Home. He said it aloud. Mabel turns wide eyes on her brother. They've been avoiding calling Gravity Falls home out loud. It is dangerous to do so. If other people, those unaware especially, learn just how attached the twins are to their great uncle's home, there might be inquiries. Questions. The twins can't afford questions.
Uncle Ford and Grunkle Stan can't afford questions.
Dipper winces.
She risks a glance; their parents are melting, oozing and sticking all over the floor. The Mom-figure waves desperate limbs. The Dad-figure is sort of puce, sputtering and boiling as he comes undone. Nausea knocks her mind approximately three feet to the left. The world skews into a high-pitched whining, and black and white blocks, tilting whenever she blinks. She blinks? She thinks she does. She can't tell. But her stomach makes its home in her throat and her knees are jello and her spine attempts to rip its way out of her spleen and –
Everything pauses.
They're up in their room.
Dipper is solid and real, a comforting warms, an island of color that eases back the contrast. He's holding her hands, speaking gentle nonsense words as his voice slowly filters through the static. He's not glowing anymore, but the peppermint scent lingers. His sphere of influence expands to encompass the entire room until only the ward-lines are bright. Possibly real. Possibly not. It doesn't matter.
"I want to go home," she whispers and folds into his hug. He nods against her hair.

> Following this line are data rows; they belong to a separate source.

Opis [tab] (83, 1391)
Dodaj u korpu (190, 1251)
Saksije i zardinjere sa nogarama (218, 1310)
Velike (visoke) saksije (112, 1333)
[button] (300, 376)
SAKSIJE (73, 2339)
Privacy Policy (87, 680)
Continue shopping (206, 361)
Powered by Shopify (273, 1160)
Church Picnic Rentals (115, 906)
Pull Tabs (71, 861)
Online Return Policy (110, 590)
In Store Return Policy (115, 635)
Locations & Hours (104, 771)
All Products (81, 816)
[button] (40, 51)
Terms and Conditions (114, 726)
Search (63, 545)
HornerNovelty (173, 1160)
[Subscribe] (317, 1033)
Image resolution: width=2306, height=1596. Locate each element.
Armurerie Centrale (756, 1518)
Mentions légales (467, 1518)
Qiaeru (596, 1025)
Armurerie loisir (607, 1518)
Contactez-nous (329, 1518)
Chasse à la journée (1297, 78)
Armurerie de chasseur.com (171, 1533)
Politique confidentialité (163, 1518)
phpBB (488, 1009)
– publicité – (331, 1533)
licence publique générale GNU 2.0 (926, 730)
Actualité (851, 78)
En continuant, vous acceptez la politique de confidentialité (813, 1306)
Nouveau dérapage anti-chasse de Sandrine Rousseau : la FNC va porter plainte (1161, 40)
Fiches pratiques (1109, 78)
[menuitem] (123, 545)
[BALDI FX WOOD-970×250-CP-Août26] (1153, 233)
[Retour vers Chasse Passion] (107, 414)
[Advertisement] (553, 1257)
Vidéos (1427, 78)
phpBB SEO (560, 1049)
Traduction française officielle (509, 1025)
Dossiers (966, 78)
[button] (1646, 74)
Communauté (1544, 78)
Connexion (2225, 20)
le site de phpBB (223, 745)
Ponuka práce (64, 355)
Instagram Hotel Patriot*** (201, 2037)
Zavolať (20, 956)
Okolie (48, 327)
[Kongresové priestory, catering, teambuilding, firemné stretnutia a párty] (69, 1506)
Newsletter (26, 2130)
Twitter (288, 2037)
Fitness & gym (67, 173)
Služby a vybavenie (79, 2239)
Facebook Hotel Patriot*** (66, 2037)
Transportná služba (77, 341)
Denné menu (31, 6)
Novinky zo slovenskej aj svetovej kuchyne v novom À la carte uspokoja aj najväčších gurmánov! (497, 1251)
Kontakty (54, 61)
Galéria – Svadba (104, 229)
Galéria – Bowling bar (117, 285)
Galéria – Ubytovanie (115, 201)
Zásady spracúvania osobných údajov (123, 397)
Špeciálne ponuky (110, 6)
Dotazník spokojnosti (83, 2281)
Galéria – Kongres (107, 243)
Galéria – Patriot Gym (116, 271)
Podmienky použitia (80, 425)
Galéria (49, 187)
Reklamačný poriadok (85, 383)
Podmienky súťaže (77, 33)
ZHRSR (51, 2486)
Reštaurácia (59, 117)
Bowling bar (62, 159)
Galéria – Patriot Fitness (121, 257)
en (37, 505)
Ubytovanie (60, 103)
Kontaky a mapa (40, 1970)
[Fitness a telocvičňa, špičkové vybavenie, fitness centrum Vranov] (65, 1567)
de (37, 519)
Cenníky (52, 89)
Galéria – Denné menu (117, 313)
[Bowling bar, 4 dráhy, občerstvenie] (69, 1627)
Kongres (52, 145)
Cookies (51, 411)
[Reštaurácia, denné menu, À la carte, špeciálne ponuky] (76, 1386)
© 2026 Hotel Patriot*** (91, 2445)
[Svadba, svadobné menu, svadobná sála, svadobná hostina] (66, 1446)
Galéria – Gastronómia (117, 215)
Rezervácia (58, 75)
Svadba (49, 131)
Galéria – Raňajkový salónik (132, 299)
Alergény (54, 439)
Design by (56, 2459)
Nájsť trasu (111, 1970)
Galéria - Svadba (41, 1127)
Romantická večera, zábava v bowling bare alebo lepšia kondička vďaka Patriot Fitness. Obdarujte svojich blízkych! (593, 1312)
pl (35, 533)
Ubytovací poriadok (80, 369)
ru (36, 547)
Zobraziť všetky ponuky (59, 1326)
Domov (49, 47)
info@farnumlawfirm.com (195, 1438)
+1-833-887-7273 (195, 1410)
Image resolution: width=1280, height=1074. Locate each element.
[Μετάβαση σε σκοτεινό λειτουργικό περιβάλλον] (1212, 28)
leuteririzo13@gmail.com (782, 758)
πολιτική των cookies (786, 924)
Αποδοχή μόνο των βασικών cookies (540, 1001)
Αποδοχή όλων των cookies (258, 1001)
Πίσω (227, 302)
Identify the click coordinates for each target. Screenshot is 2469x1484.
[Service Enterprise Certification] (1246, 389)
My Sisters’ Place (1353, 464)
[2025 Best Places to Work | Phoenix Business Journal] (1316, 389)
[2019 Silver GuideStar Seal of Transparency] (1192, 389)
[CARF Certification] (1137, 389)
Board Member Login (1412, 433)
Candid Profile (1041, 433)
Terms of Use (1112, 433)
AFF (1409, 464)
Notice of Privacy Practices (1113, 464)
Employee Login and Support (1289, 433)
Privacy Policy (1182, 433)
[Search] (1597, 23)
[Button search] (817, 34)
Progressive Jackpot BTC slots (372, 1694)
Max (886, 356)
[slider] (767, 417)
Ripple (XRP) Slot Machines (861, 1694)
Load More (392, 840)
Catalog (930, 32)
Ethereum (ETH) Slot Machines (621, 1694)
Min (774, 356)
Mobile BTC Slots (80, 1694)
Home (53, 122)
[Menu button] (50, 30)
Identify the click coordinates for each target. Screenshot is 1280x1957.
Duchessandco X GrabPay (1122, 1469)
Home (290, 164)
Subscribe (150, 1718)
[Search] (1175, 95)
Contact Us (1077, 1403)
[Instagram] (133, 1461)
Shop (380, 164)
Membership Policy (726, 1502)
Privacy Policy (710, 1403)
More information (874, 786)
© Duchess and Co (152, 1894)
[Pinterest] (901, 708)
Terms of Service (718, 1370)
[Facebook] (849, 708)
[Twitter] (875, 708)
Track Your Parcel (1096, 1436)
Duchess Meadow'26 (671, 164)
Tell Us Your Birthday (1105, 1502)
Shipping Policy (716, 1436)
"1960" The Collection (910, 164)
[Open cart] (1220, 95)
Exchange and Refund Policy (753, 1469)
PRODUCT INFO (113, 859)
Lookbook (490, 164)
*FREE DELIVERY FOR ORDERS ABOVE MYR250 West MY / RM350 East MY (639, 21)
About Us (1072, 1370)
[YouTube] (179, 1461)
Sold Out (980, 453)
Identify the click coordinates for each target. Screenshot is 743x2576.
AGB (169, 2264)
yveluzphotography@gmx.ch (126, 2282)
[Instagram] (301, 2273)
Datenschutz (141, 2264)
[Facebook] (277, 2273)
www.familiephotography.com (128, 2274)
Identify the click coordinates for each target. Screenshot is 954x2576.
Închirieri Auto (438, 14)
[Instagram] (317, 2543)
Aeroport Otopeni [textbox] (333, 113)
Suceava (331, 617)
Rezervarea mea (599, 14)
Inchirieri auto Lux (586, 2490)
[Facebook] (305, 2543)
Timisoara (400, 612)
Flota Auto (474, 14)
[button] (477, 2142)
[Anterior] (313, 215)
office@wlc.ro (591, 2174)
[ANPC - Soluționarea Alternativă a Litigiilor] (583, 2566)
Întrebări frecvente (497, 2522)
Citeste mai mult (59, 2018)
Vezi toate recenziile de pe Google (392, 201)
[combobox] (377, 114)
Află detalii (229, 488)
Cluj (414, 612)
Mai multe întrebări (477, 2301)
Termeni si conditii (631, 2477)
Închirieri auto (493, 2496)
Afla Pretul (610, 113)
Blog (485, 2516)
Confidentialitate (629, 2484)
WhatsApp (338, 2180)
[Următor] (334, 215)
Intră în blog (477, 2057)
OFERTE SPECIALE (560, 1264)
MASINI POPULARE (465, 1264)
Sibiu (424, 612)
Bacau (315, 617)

The alarm clock blinks 9:24 PM. How long has she been out of it? Dipper's hands are shaking, his eye brimming with guilt. It's an expression, though, and not slushy ocean waves and hail – that's Grunkle Stan. Anger and guilt and grief. She knows what that looks like. Learned it quickly enough, learned how it turned the floors and the Shack slick with ice. Grunkle Stan learned too. His relief tastes like sunshine and spring water.
Things make to much more sense at the Shack. The illusions are – not consistent. They share traits though. Grunkle Stan is water, always water. Wendy usually relates to insects: her anger stings and her pain swarms like gnats or ants. Soos is stone but sounds of slot machines. Or maybe the destruction of a construction site.
Ford is the only one who remains clear, for the most part. The marble wings weighing down his shoulders are the only indication of her perception turning sideways.
"We're grounded," Dipper says, edging across the mental gap between them. Grounded for a week, and even after that they're supposed to be home by four with homework finished by six, and in bed by nine for the rest of the month. No friends or phones or tv during that time, either. No dinner tonight.
"The wards worked," she confirms.
It's obvious, really. They're not in the car, or in a hospital. She knows full well what it looks like when she can't escape the illusions. She's seen it in Dipper's head, watched it on the security cameras at the Shack. Color abandons her skin. Her muscles lock. She'll sway, eyes unfocused and darting around. Sometimes, if it's bad enough, she'll attack.
It wasn't bad enough this time. She just went blank.
Grateful, she sinks into the link until they are them, no longer separate. Shared space and shared thoughts, their breathing synced. They fall, not asleep, but into the wards and monitor them for the remainder of the night.